For well over a year now, I have been writing about how this whole “buy to rent” investment strategy is one of the biggest disasters waiting to happen within the U.S. economy.  I have repeatedly noted that these private equity clowns were crowding into these markets with reckless abandon and that this would ultimately crush their business model as there’s no way rents can rise enough to keep yields attractive in a country where most people are struggling to meet their daily expenses.  Well it seems the day of reckoning may be at hand.  From Bloomberg:

Rents for single-family homes are rising slower than property prices as firms such as Blackstone Group LP (BX) flood the market with homes for lease, posing risks to investors betting billions on the burgeoning market.

Monthly payments for properties in Phoenix rose 1.3 percent in February from a year earlier, compared with a 25 percent jump in for-sale asking prices, according to Trulia Inc. (TRLA), which operates an online listing service. In Atlanta, asking prices climbed 14 percent as single family rents gained 0.5 percent, and in Las Vegas rents dropped 1.7 percent even as asking prices soared 18 percent.
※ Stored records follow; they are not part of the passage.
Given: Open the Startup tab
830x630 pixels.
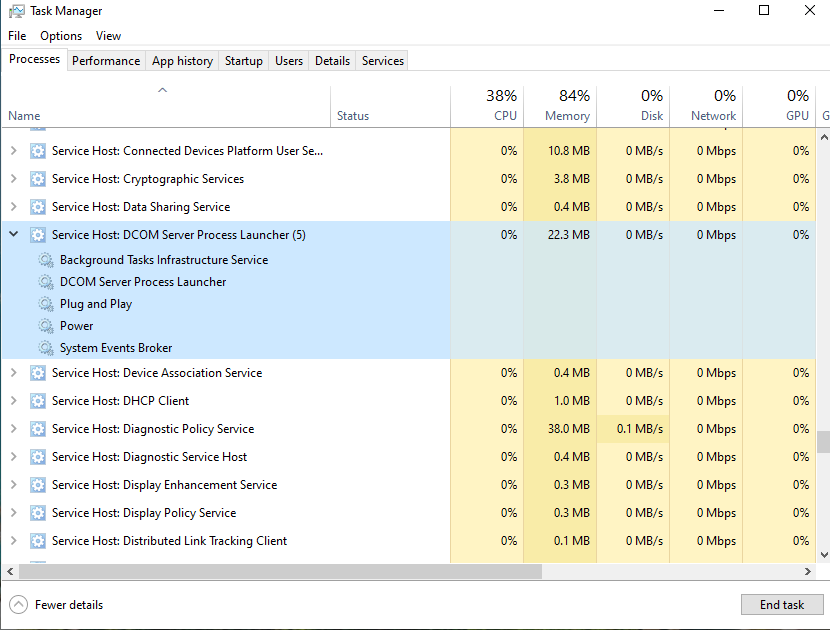Looking at the screenshot, I should click(243, 61).
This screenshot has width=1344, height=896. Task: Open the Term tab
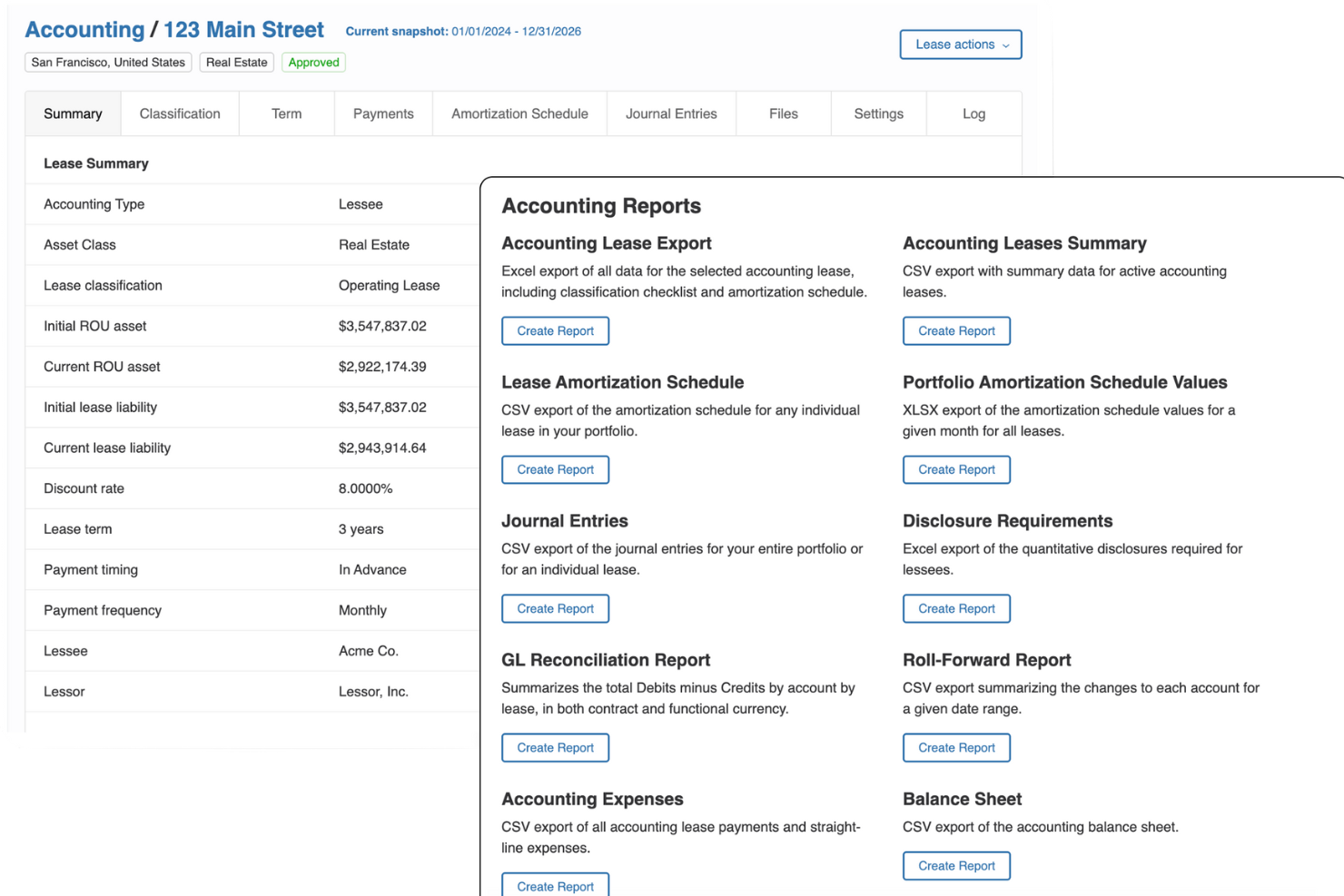[286, 113]

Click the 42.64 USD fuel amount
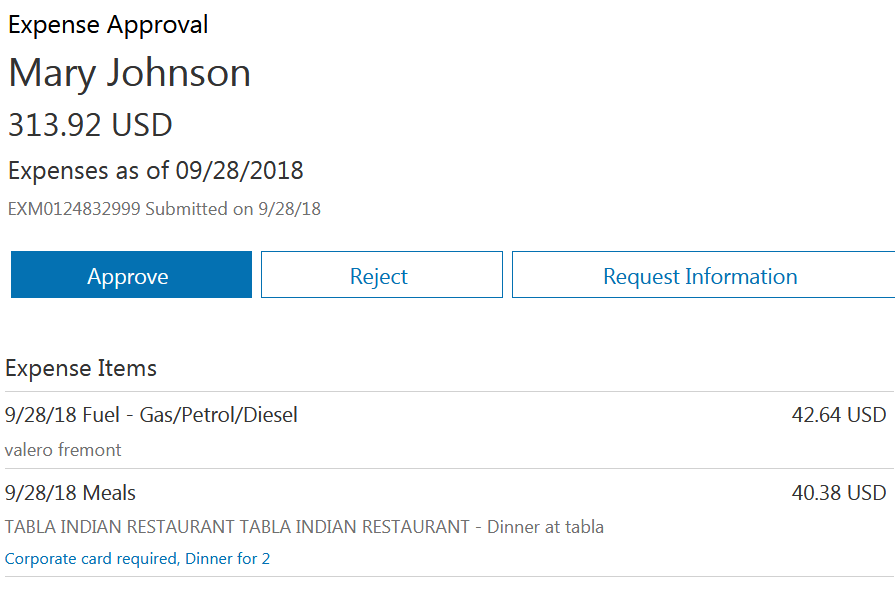839,414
Seems like a fantastic business model…

“Investors are buying homes, in part, to rent them out, and that has added a lot of rental supply, and that’s preventing rents from rising,” Jed Kolko, San Francisco-based Trulia’s chief economist, said in a telephone interview. “It means some investors will start to think about selling those single-family rentals.”

“They’re effectively pushing prices up on each other,” Chang, a former Morgan Stanley housing analyst, said in a telephone interview.

Tina Africk, a Las Vegas broker who manages 60 single- family home rentals, said houses that might have rented in 30 days in the past can now take 60 to 90 days to fill, while rents have dropped about $100 a month from a year ago.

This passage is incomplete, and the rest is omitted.